Wednesday, April 27, 2016

City Homeless Aid Effort: A Bad Case of the Slows

April 29, 2016

The Sacramento City subcommittee on homelessness met on Tuesday [4/26/16] afternoon with several non-committee council members there, as well, to provide an update to the public of where things stand in the effort to better the lives of homeless people.

Many (Well, at least four or five) charts were flashed on the big screen which were the focal point of much that was discussed.

I have no doubt that sums of money are coming together and that the committee is making an effort to decide what they want to do over the course of the next year or so. But, the meeting itself, and the thrust of the effort to address homelessness seems to be snail slow and I am sure it reminds many of the effort that began fifteen-years ago, the so-called "10-Year Plan to End Homelessness." That "plan" never turned into anything. It was a name for something and THAT is as far as it went.

The Tuesday meeting was, itself, a case of the Slows.
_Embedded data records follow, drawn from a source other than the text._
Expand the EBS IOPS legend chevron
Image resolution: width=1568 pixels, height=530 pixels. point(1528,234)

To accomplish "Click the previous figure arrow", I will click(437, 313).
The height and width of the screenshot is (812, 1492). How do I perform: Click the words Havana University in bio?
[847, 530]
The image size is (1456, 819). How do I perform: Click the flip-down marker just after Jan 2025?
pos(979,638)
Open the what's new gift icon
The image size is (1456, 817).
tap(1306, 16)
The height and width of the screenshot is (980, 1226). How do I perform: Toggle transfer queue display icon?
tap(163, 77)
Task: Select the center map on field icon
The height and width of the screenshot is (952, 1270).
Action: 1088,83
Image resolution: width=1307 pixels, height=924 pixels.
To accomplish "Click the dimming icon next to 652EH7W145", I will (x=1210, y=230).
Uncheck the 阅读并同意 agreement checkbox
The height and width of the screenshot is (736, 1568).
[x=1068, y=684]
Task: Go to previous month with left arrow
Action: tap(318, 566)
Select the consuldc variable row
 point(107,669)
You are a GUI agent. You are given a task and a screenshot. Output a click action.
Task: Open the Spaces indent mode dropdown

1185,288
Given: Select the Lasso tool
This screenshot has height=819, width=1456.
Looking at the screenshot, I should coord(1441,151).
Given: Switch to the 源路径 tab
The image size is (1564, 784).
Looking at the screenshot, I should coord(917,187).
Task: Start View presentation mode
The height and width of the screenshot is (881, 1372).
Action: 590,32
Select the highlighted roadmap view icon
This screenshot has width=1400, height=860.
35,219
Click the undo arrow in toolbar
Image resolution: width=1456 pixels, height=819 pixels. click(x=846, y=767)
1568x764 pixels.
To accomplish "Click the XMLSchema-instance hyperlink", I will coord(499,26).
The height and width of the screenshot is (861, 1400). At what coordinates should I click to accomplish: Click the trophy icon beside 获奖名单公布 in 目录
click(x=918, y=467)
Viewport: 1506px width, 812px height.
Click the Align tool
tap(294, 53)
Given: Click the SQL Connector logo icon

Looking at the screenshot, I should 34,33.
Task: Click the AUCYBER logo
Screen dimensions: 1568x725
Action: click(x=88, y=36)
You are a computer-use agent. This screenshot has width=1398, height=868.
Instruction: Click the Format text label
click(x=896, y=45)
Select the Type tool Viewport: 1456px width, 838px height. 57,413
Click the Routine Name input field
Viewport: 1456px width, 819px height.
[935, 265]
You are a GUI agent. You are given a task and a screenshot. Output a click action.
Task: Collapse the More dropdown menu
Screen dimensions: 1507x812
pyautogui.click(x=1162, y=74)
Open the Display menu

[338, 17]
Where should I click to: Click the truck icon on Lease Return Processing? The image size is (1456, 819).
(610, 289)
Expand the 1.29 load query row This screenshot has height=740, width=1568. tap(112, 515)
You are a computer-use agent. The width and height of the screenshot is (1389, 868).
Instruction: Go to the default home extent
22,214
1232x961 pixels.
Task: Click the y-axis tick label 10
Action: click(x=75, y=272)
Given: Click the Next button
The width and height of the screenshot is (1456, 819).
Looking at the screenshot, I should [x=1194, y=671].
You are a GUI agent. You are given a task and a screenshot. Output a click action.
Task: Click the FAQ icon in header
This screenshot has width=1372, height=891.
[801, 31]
A rather enormous amount of the time was spent with council people and staff congratulating each other and praising each other and saying how terrific other people were and how wonderful the things they're doing are, and on and on and on. At one point it seemed like there was soon going to be a colorful-confetti drop on the glorious head of the beloved and grandly-smiling Emily Halcon, a central staff person for the city who deals with homeless matters.

Some of the charts that were shown to us were divided up by how immediate the items mentioned were going to come into effect. Nothing seemed to be on the near horizon.

At the end of the meeting, many citizens in the audience were given a chance to address the committee for two minutes. When that element of the meeting began, several council people immediately turned away from the citizen-speaker and began talking among themselves.

I have no doubt the council people think that they have heard everything and that they know everything at this point. And I mean that, sincerely, and in a nice way. They do know a lot, in the abstract way that they understand the process in the manner they have formulated things.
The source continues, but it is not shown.